A probabilistic gene expression barcode for annotation of cell types from single-cell RNA-seq data

Biostatistics. 2022 Jun 30;kxac021. doi: 10.1093/biostatistics/kxac021. Online ahead of print.

Abstract

Single-cell RNA sequencing (scRNA-seq) quantifies gene expression for individual cells in a sample, which allows distinct cell-type populations to be identified and characterized. An important step in many scRNA-seq analysis pipelines is the annotation of cells into known cell types. While this can be achieved using experimental techniques, such as fluorescence-activated cell sorting, these approaches are impractical for large numbers of cells. This motivates the development of data-driven cell-type annotation methods. We find limitations with current approaches due to the reliance on known marker genes or from overfitting because of systematic differences, or batch effects, between studies.

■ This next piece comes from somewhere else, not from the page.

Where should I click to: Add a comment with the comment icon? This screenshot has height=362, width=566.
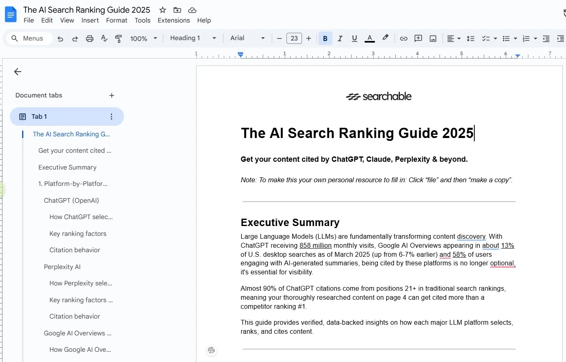pos(418,38)
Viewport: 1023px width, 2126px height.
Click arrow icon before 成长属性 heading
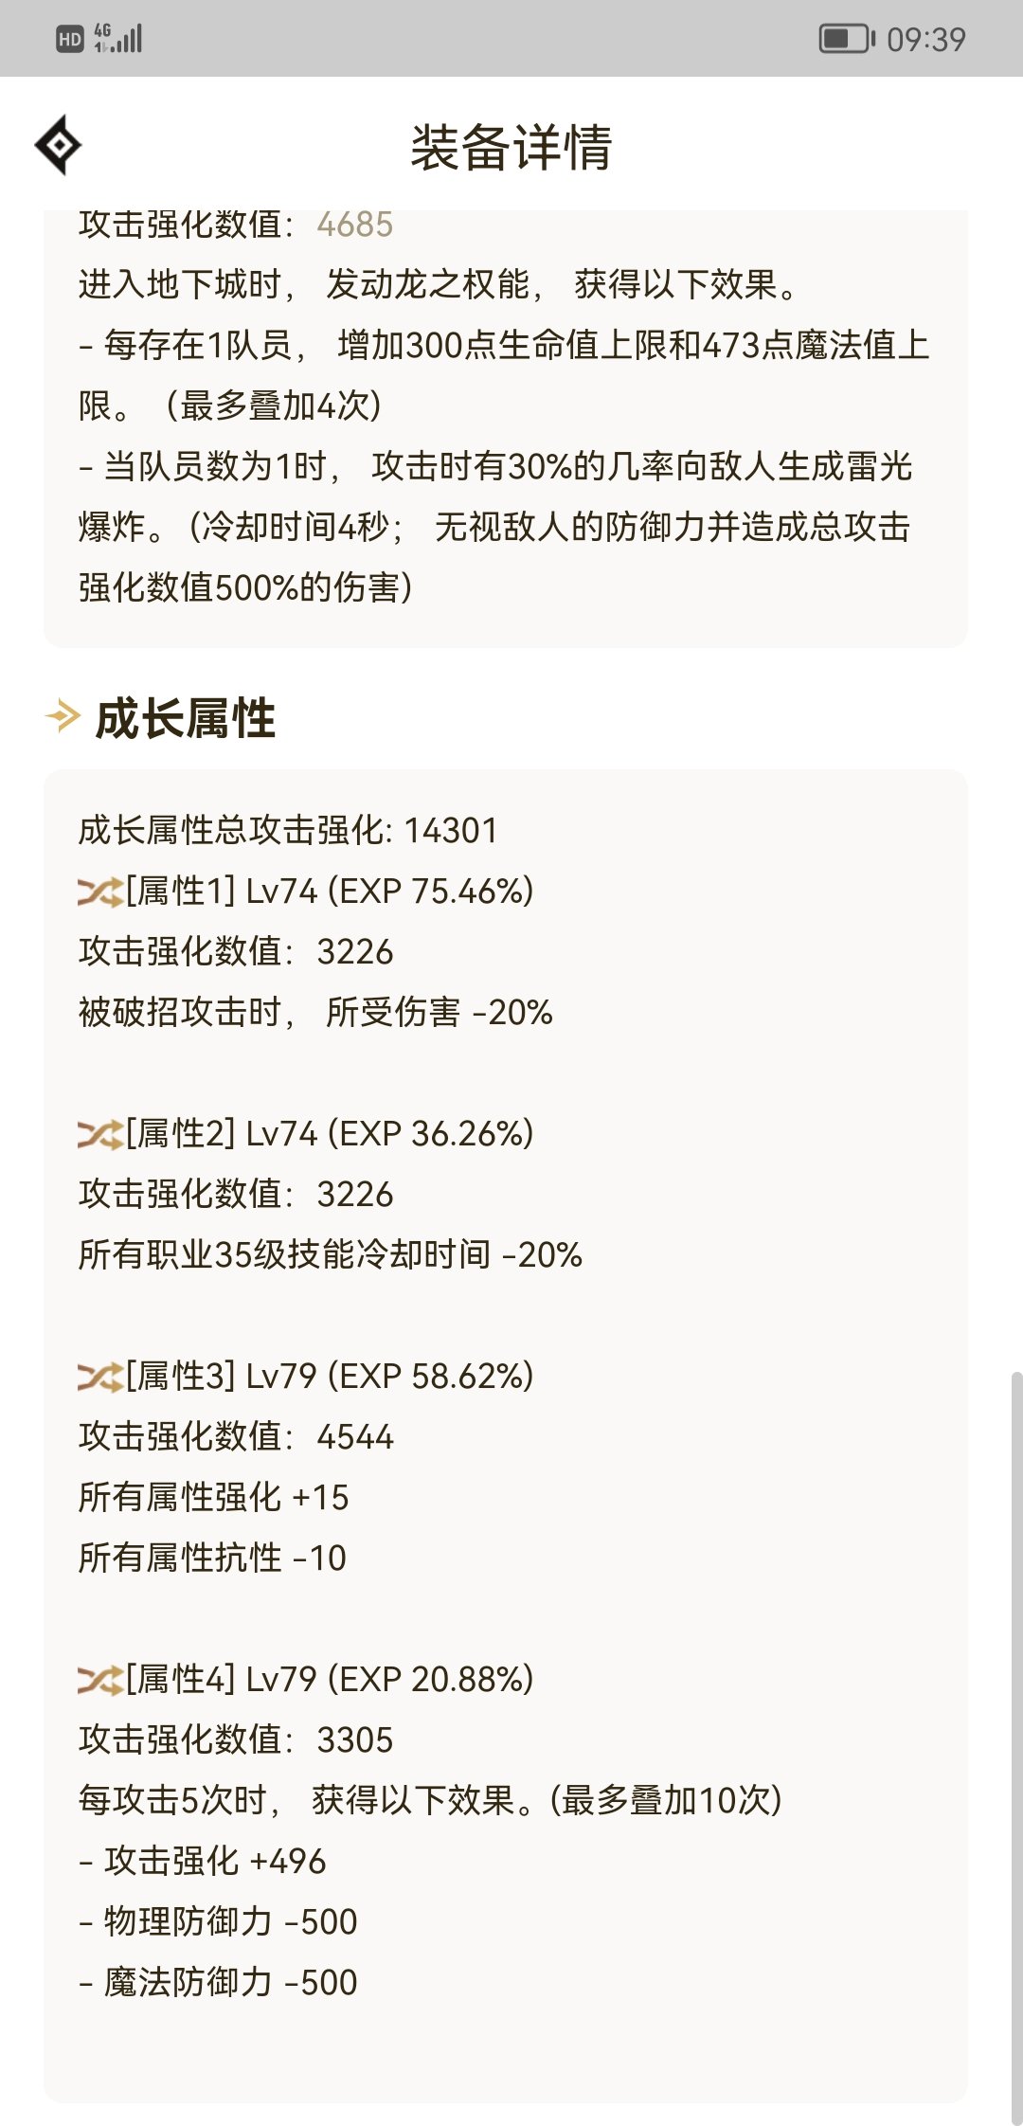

Here, we present a statistical approach that leverages public data sets to combine information across thousands of genes, uses a latent variable model to define cell-type-specific barcodes and account for batch effect variation, and probabilistically annotates cell-type identity from a reference of known cell types. The barcoding approach also provides a new way to discover marker genes. Using a range of data sets, including those generated to represent imperfect real-world reference data, we demonstrate that our approach substantially outperforms current reference-based methods, particularly when predicting across studies.

Keywords: Single-cell RNA-seq.